The licensee indicated that it requested the changes in order to replace the SX pump suction valves used for pump isolation from the SX water supply. Currently, due to long-term wear, the suction isolation valves for the 1B and 2B SX pumps at Braidwood Station and all SX pump (i.e., the 1A, 2A, 1B, and 2B pumps) suction isolation valves at Byron Station are degrading such that individual pump isolation on a specific unit may not be adequate to perform pump maintenance or downstream system component maintenance. In order to replace these suction isolation valves, the common upstream suction isolation valve for the 1A and 2A SX pumps (or the common upstream suction isolation valve for the 1B and 2B SX pumps) must be closed and the suction header drained. After draining the common suction header, both the Unit 1 A(B) and Unit 2 A(B) suction isolation valves will be replaced. This evolution is time consuming and maintenance history has shown that completion of the needed SX suction isolation valve replacement cannot be assured within the existing 72-hour CT window.

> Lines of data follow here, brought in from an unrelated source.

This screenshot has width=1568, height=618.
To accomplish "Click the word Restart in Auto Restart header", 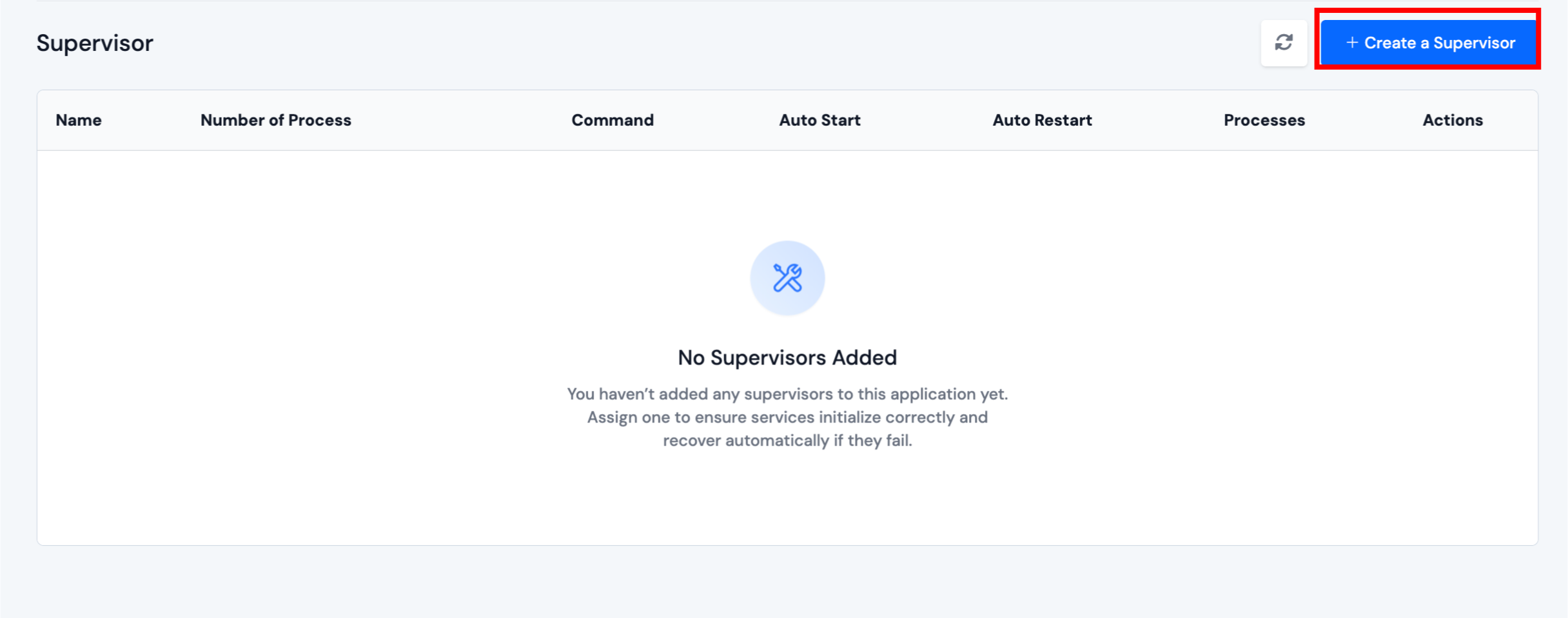I will point(1063,120).
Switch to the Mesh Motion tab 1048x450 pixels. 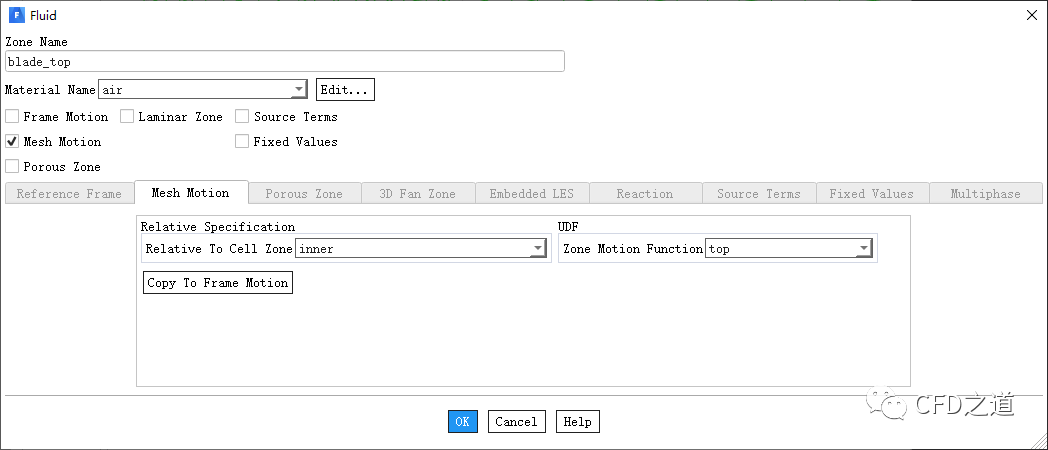click(190, 193)
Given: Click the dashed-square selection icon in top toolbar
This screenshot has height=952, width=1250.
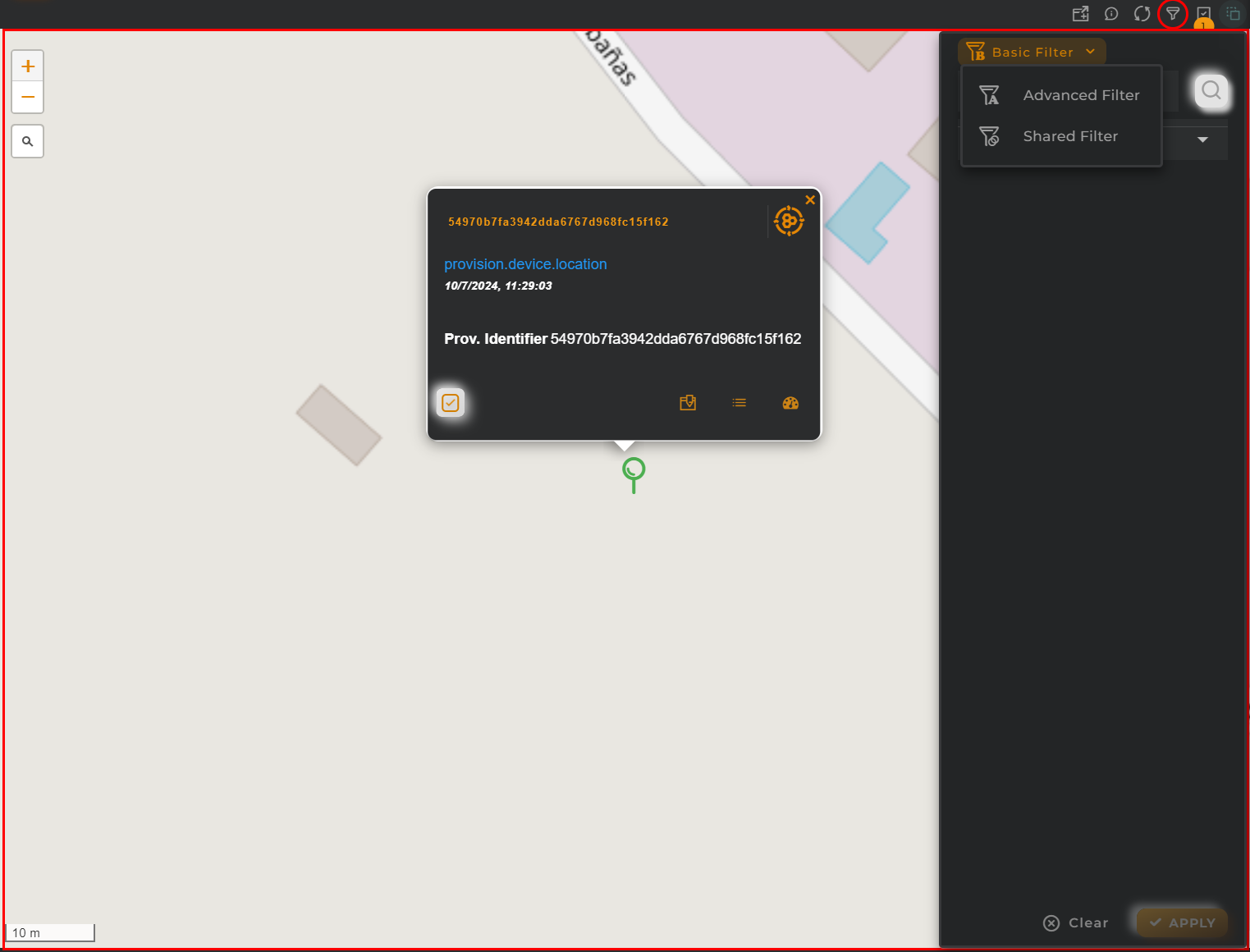Looking at the screenshot, I should tap(1233, 14).
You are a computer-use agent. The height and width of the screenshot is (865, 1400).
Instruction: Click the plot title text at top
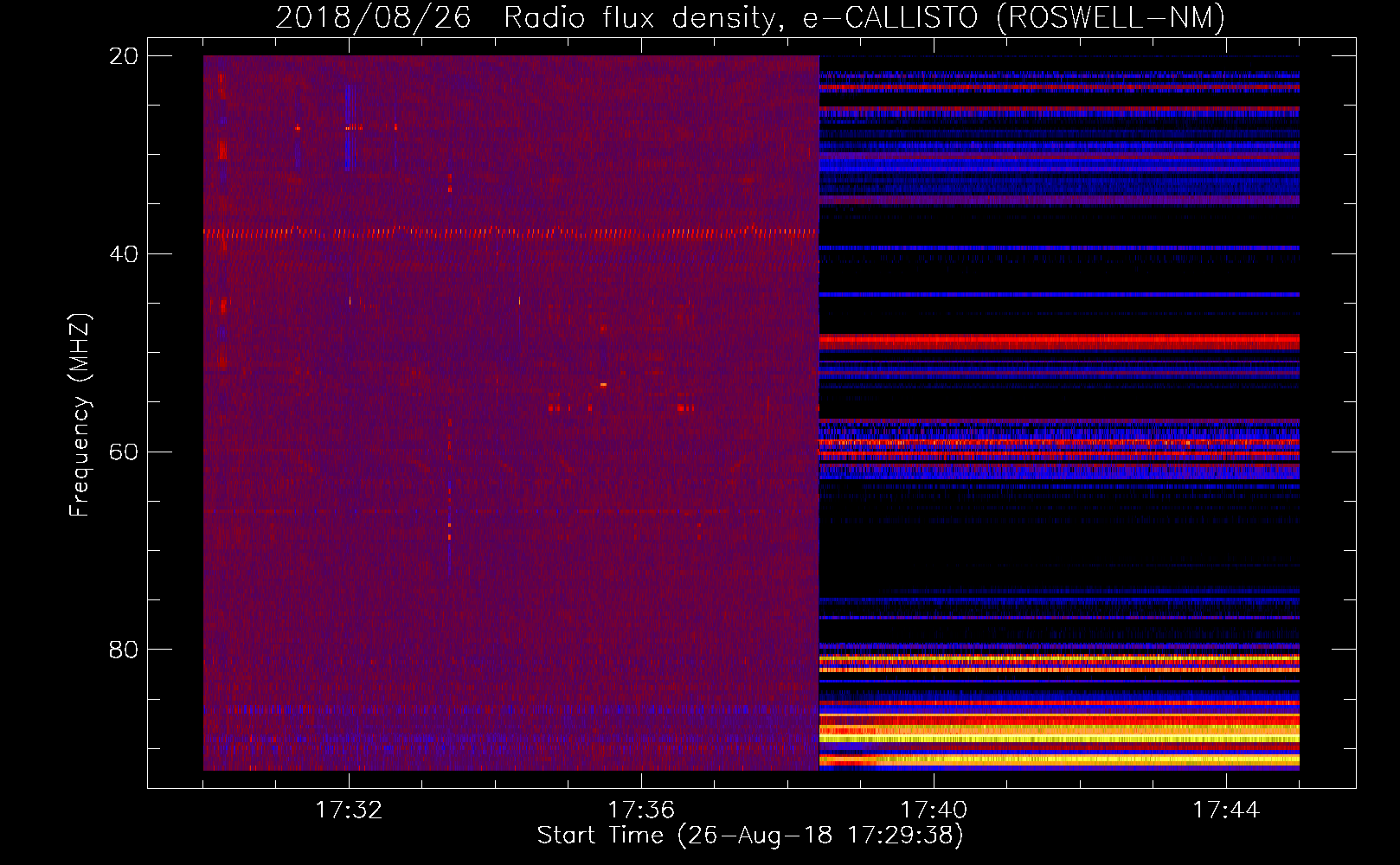click(749, 18)
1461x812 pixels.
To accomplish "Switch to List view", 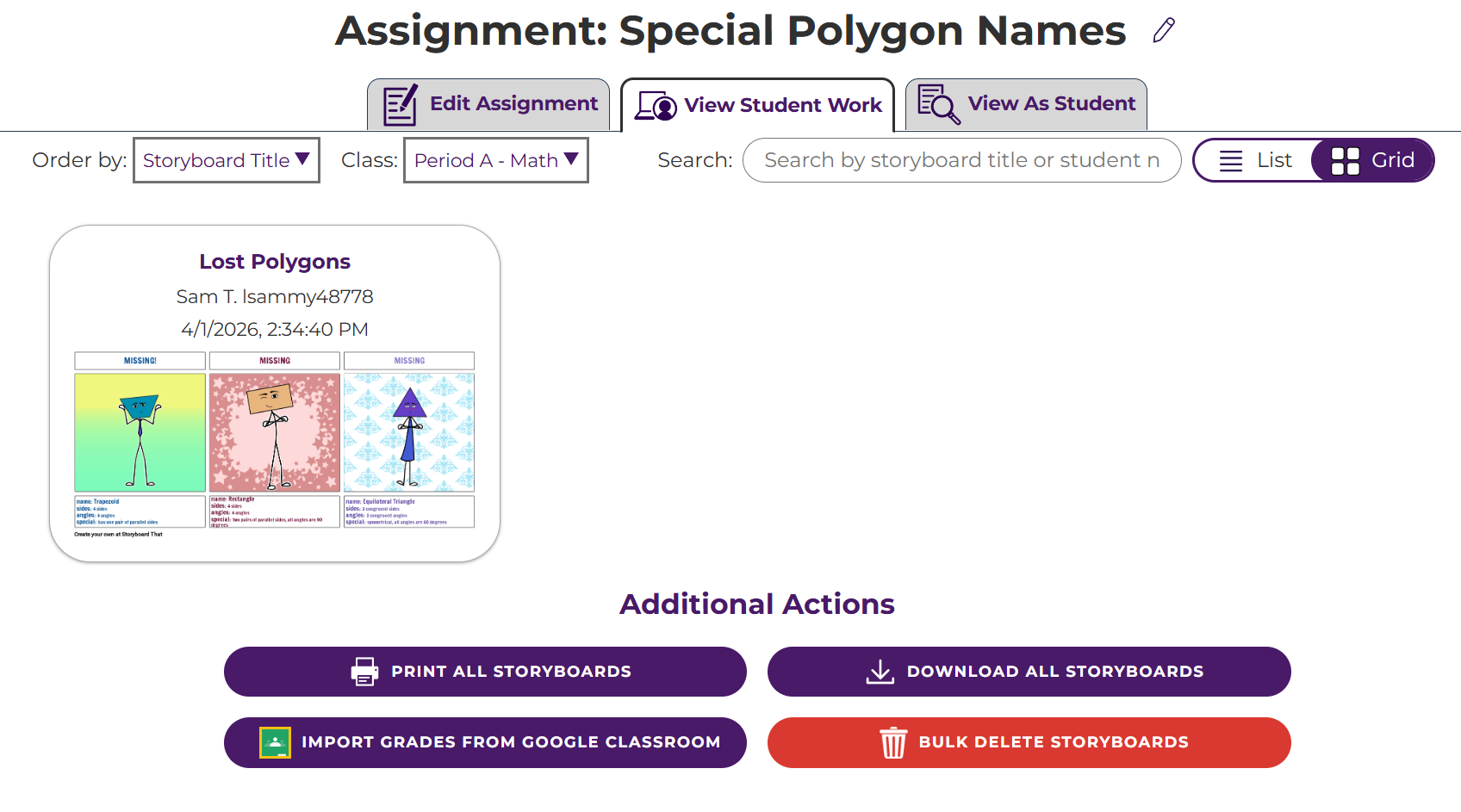I will coord(1255,160).
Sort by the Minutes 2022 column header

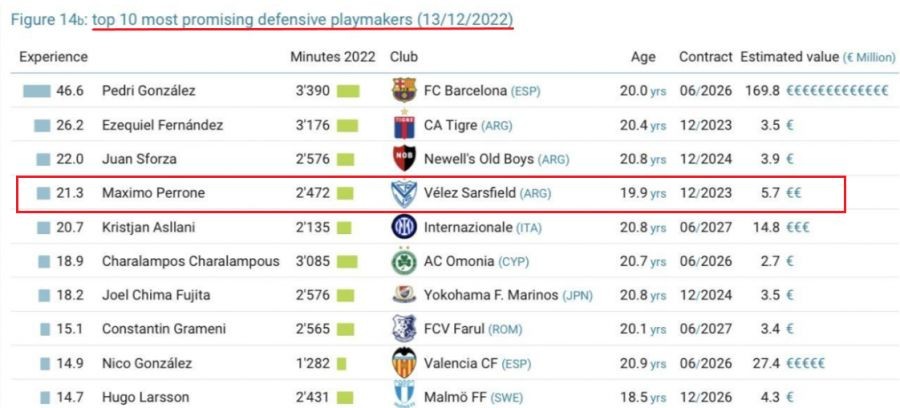point(332,57)
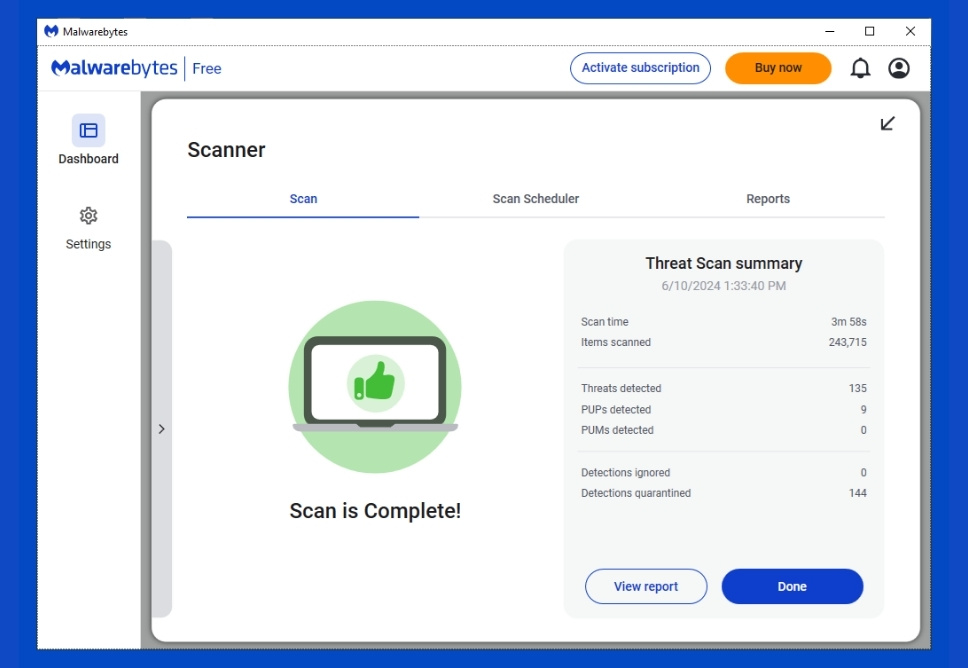Screen dimensions: 968x668
Task: Click the Threats detected row in the summary
Action: [723, 388]
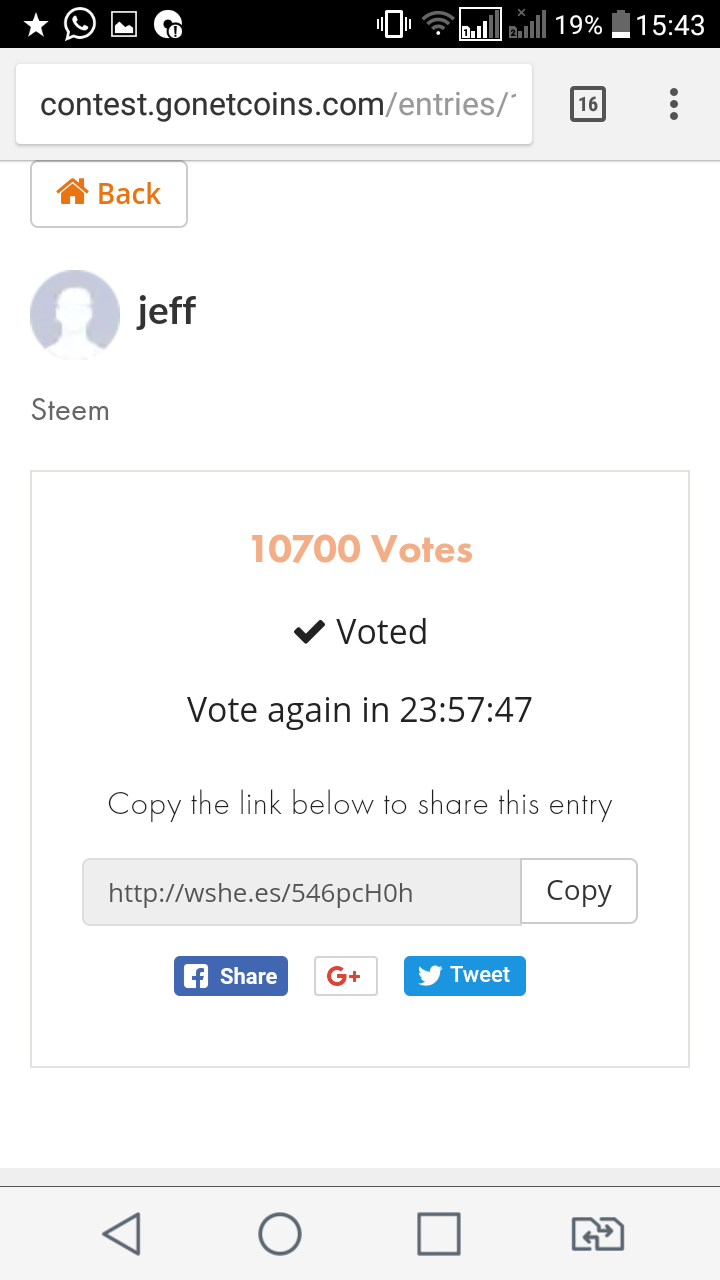Select the wshe.es share link field

301,892
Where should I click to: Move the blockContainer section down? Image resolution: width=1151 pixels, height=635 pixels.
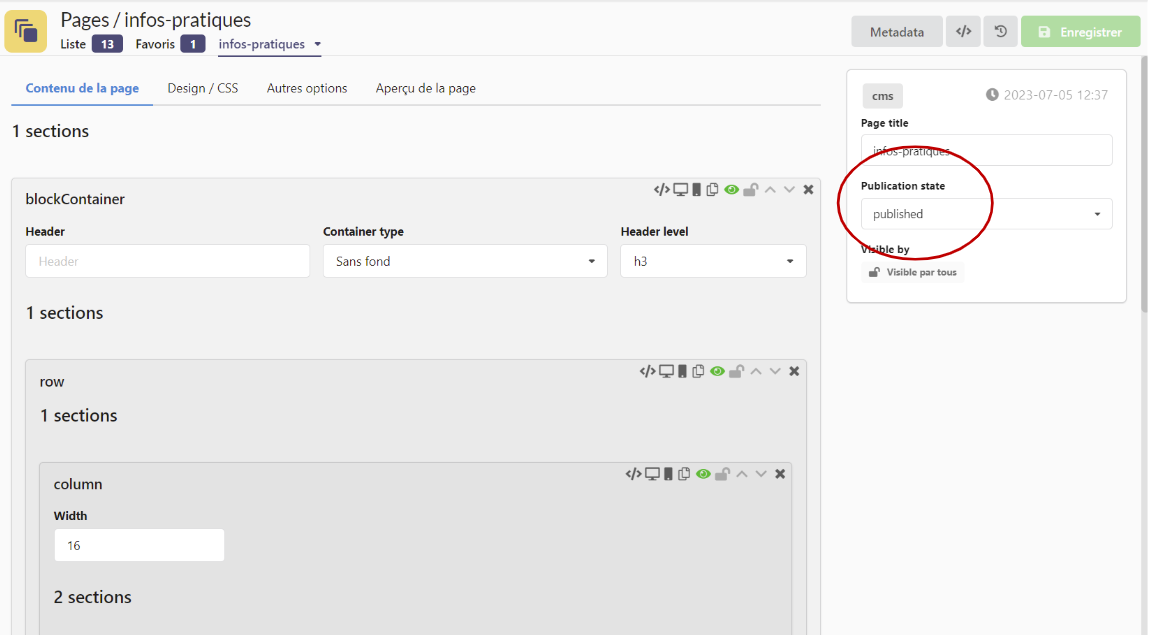(789, 190)
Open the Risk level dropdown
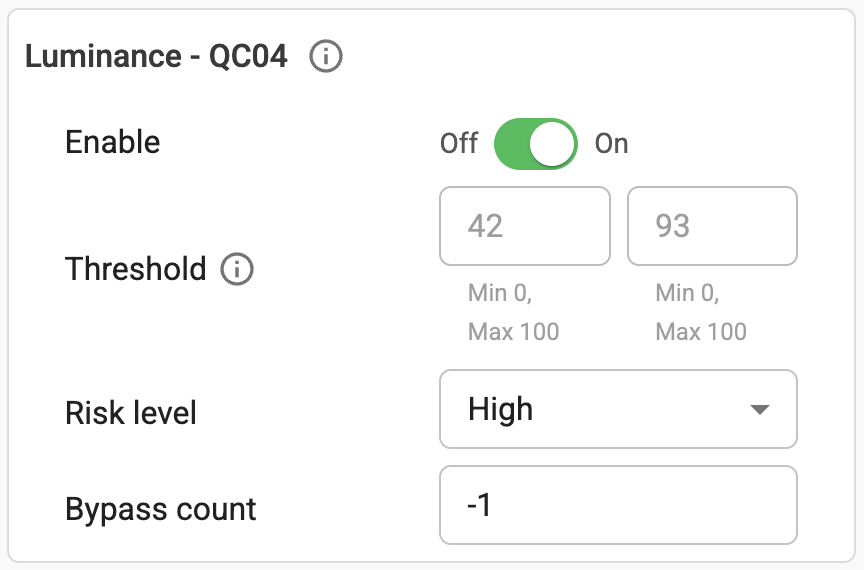 (x=618, y=410)
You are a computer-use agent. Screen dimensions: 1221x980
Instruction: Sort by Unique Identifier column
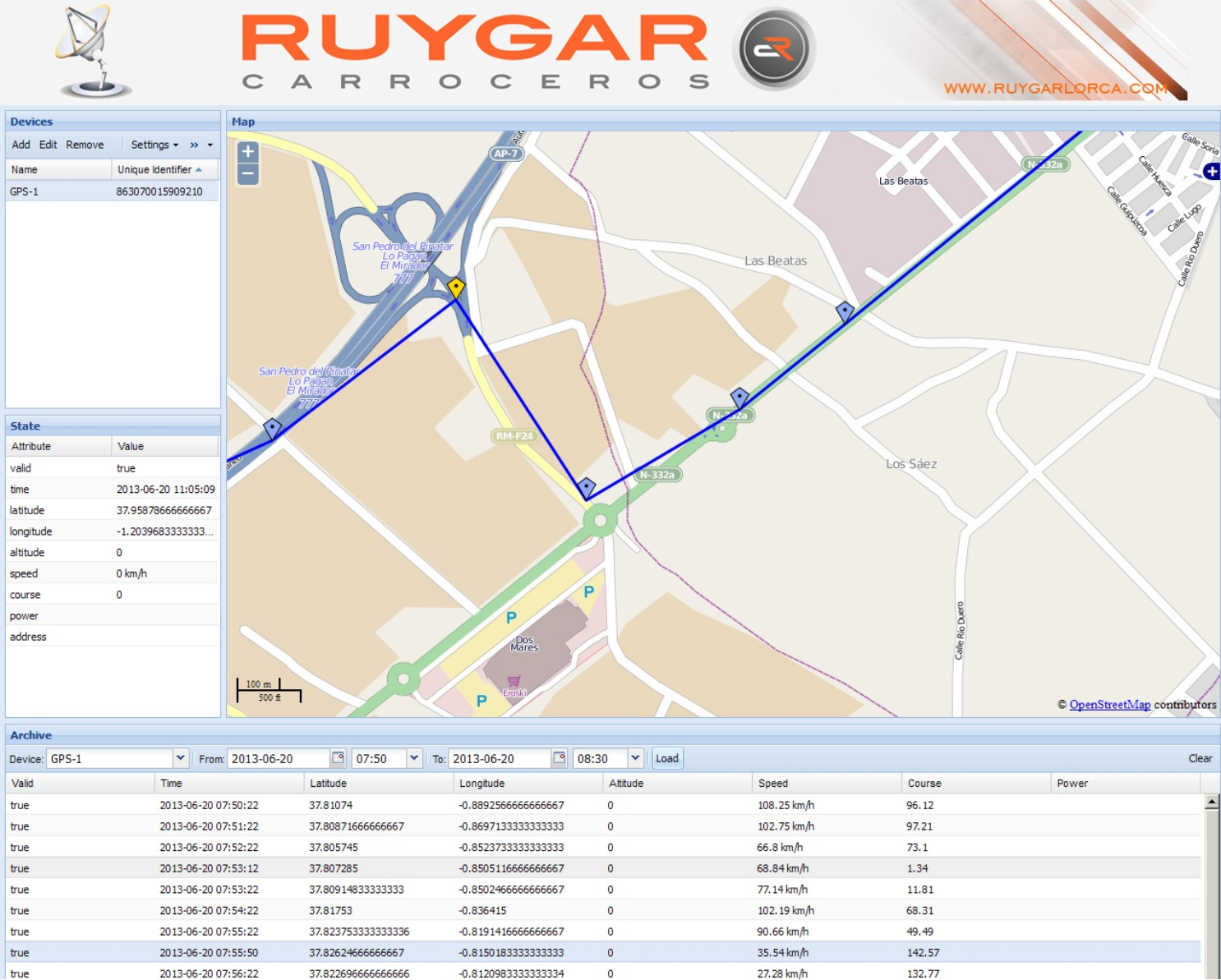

Replacement of the SX suction isolation valve will be conducted during a refueling outage; however, due to the configuration of the SX system, closing the common suction isolation valve for the 1A and 1B (or 1B and 2B) SX pumps, puts the operating unit into a 72-hour Limiting Condition for Operation (LCO). Consequently, not being able to complete the suction isolation valve replacement in the 72-hour CT, would result in the operating unit also being shut down or not completing this work to improve the material condition of the plant.

In the letter of February 18, 2004, the licensee referenced a telephone call with the staff in which it was agreed that it was appropriate to revise TS 3.7.8 rather than issue a license condition. The licensees letter acknowledged the change.

2.0 REGULATORY EVALUATION

2.1 Description of System/Component and Current Requirements The SX system is discussed in the Updated Final Safety Analysis Report (UFSAR), Section 9.2.1.2, "Essential Service Water System.

The SX system provides a heat sink for the removal of process and operating heat from safety related components during a Design Basis Accident (DBA) or transient. During normal operation and a normal shutdown, the SX system also provides this function for various safety related and non-safety related components.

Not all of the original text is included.